Request for Comment: RegTAP v1.0

This document serves as the RFC center for the Proposed Recommendation entitled "Registry Relational Schema, Version 1.0". The version reviewed during the RFC can be found at http://www.ivoa.net/documents/RegTAP/20140227/index.html.

RFC Review period: March 14, 2014 - April 15, 2014
TCG Review period: July 28, 2014 - August 28, 2014
Exec Approved for REC:

To add a comment on the document, please edit this page and add your comment to the list below in the format used for the example (include your WikiName so that authors can contact you for further information). When the author(s) of the document have considered the comment, they will provide a response after the comment.

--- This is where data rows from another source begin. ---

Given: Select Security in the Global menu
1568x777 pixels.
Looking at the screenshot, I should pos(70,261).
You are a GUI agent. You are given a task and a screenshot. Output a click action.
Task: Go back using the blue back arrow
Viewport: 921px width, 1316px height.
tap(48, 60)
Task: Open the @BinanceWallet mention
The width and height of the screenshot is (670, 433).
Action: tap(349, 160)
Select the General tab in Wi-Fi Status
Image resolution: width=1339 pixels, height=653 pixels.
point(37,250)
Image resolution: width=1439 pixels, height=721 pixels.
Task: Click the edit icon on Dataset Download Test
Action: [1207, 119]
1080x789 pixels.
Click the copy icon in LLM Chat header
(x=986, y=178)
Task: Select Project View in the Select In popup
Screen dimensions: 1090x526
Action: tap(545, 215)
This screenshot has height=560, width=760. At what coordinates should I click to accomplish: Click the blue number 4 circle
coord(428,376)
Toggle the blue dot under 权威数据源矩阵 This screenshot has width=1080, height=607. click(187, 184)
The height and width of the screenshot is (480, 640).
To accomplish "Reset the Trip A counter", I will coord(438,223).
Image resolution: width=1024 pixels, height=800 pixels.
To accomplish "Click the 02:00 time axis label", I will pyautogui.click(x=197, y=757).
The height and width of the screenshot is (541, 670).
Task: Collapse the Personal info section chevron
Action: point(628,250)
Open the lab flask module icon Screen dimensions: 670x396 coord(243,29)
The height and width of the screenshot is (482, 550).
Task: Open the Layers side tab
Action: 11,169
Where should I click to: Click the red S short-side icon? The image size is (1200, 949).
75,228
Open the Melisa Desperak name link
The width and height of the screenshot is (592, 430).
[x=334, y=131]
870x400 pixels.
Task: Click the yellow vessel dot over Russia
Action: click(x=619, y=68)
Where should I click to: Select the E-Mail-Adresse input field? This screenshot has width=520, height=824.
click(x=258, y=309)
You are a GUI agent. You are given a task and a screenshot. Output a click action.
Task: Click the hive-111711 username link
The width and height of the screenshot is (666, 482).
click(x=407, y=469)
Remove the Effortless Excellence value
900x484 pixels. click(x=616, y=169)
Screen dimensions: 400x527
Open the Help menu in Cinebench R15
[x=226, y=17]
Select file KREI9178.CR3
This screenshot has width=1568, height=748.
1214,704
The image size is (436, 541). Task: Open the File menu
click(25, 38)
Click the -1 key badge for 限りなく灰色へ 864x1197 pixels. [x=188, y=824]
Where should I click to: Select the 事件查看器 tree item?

Additional discussion about any of the comments or responses can be conducted on the Resource Registry mailing list, registry@ivoa.net. However, please be sure to enter your initial comments here for full consideration in any future revisions of this document

Notes on Implementations and Validaters

A provisional validation suite as available at http://docs.g-vo.org/regtapval-2014-06.tar.gz

An implementation of this is available on the TAP services at http://dc.g-vo.org/tap, http://voparis-cdpp.obspm.fr/tap, and http://gavo.aip.de/tap (the basic underlying software is identical for those); there is reg.g-vo.org that does DNS-based failover between these.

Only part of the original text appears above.